The damaging revelations of the Jan. 6 committee hearings are fueling skepticism among Senate Republicans that Donald Trump can win the GOP nomination in 2024 or even run for another term in the White House.
One Republican senator, who requested anonymity to comment on the former president, said the “cascade” of embarrassing details about Trump’s conduct in the weeks before Jan. 6, 2021, and during the attack on the U.S. Capitol will seriously damage his political viability ahead of the 2024 election.
“I don’t think he’ll run again and that’s a good thing, because of the whole cascade of events,” the senator said, referring to testimony by former White House aide Cassidy Hutchinson that Trump lunged at a Secret Service agent when he refused to drive him to the Capitol on Jan. 6.

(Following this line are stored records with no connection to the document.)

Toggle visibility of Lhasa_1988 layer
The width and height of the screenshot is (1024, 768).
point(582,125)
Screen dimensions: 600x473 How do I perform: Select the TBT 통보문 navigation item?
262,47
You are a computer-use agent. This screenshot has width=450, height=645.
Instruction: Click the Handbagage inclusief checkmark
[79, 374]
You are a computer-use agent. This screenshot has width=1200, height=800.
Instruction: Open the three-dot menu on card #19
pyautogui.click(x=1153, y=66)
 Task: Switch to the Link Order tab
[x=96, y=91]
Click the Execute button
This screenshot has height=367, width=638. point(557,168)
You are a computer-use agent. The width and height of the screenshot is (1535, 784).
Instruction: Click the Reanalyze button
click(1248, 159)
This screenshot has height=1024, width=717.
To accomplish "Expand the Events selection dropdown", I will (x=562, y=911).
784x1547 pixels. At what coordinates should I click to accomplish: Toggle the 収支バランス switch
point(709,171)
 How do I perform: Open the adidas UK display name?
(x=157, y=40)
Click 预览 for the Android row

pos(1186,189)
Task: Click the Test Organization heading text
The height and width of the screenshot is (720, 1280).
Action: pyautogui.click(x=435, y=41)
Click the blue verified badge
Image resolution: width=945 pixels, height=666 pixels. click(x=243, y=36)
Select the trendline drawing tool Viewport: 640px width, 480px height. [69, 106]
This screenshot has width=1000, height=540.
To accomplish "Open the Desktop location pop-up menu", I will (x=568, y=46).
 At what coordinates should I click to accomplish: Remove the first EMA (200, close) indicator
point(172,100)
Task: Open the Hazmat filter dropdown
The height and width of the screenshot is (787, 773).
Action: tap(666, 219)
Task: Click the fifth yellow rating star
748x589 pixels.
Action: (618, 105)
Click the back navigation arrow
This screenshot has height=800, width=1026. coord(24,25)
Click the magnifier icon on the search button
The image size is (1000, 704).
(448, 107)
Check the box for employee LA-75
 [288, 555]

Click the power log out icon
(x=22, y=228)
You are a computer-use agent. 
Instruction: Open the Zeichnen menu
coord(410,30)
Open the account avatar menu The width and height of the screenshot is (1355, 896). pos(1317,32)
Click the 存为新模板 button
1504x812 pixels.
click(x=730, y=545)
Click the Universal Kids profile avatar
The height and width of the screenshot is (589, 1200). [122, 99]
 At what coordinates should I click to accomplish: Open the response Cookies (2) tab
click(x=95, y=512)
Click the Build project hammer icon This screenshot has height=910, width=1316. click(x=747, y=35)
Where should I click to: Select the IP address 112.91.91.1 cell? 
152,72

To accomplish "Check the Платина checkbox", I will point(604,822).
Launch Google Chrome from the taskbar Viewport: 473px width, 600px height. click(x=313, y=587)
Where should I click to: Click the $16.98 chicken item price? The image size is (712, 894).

Hutchinson, an aide to former White House chief of staff Mark Meadows, is now cooperating with a Justice Department investigation into the Jan. 6 attack, according to media reports.
A second GOP senator, who requested anonymity, said the overwhelming majority of Republican senators don’t want him to be the party’s nominee for president again.
“I could count on one hand the number of Republican senators who want Donald Trump to be our nominee,” said the lawmaker, adding: “I could count it on one finger.”
The senator said “the cumulative effect” of the Jan. 6 hearings is weighing on Trump’s viability in 2024.
Publicly, Senate Republican leaders predict Trump will face stiff competition in the 2024 GOP primary. They believe Trump’s grip on the party is slipping amid polling showing surging voter interest in Florida Gov. Ron DeSantis.
Senate Republican Leader Mitch McConnell (R-Ky.) told reporters recently that Trump will face a “crowded field” for president.
Senate Republican Whip John Thune (R-S.D.) on Wednesday predicted the former president will have to contend with “robust” competition from fellow Republicans in the next election cycle.
Thune emphasized the importance of the party’s nominee appealing to independent and swing voters if Republicans are to win back control of the White House.
He also said the Jan. 6 hearings are “filling in some blanks” and while the revelations won’t hurt Trump with Republican voters who already support him, voters in the middle are more likely be swayed by new details.
Several more major details emerged in the House select Jan. 6 committee’s last hearing, which aired outtakes from Trump’s taped message to the nation in which he refused to say the election was over, even though Congress has just certified the results.
GOP senators themselves are weighing how much damage to Trump has been done, even as they also look at a weakened President Biden, who has seen his approval rating drop below 40 percent.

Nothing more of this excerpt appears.